*** Begin section ***

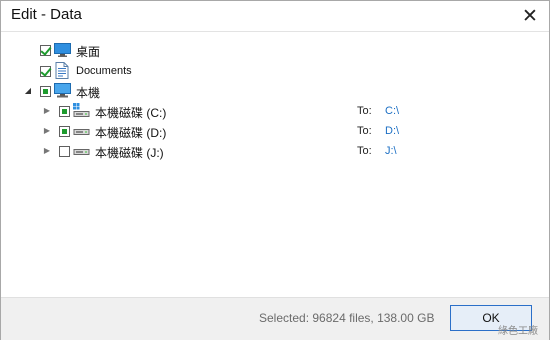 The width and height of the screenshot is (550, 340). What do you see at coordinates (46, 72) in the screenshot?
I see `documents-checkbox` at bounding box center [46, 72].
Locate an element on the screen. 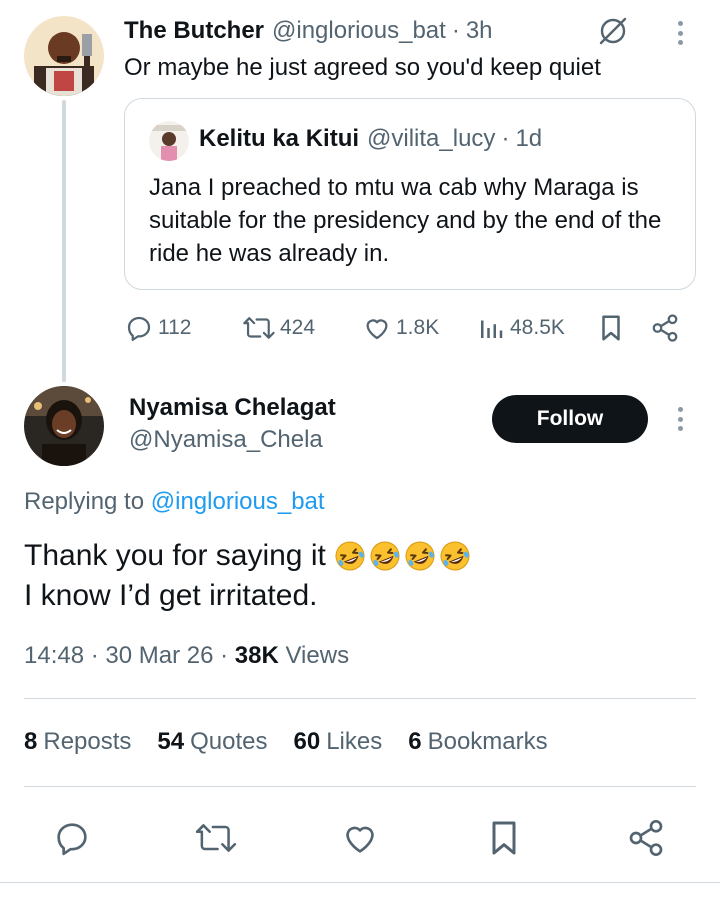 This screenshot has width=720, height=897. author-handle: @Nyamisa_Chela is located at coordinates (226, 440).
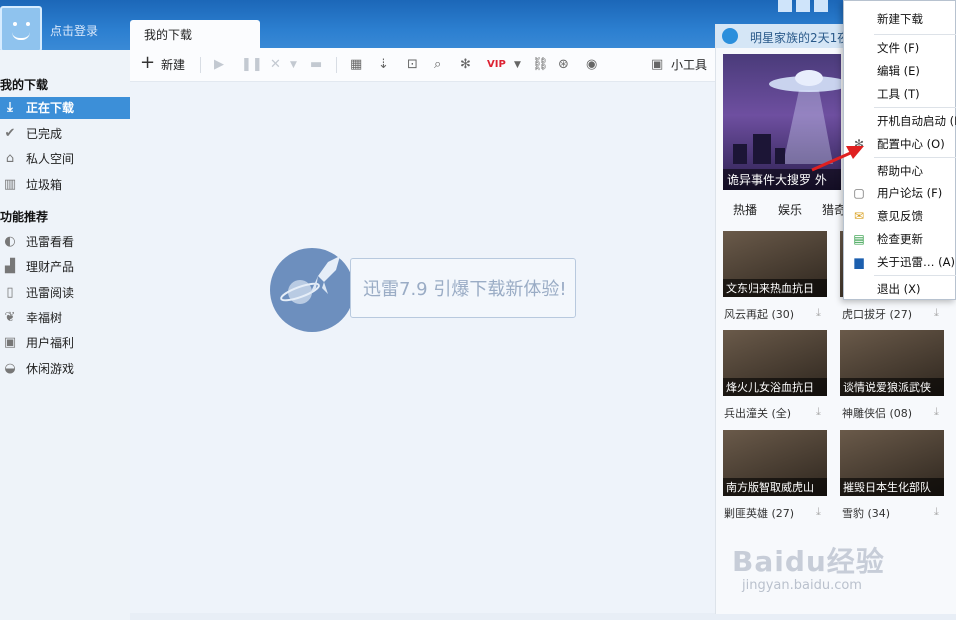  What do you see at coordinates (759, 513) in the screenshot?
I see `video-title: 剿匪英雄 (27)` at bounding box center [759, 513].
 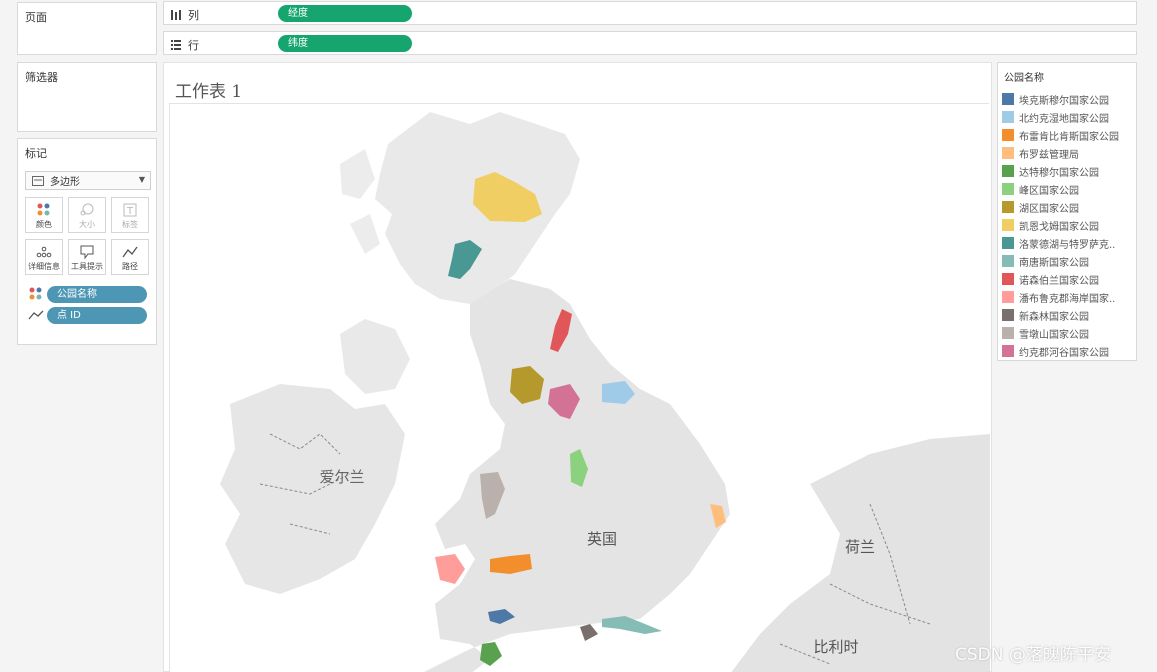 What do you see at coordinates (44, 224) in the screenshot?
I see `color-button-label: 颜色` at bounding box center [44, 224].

*** End section ***

Problem → List every row above that contains the string "bounding", and copy each one without changes.

Exercise result →
I see `documents-checkbox` at bounding box center [46, 72].
I see `video-title: 剿匪英雄 (27)` at bounding box center [759, 513].
I see `color-button-label: 颜色` at bounding box center [44, 224].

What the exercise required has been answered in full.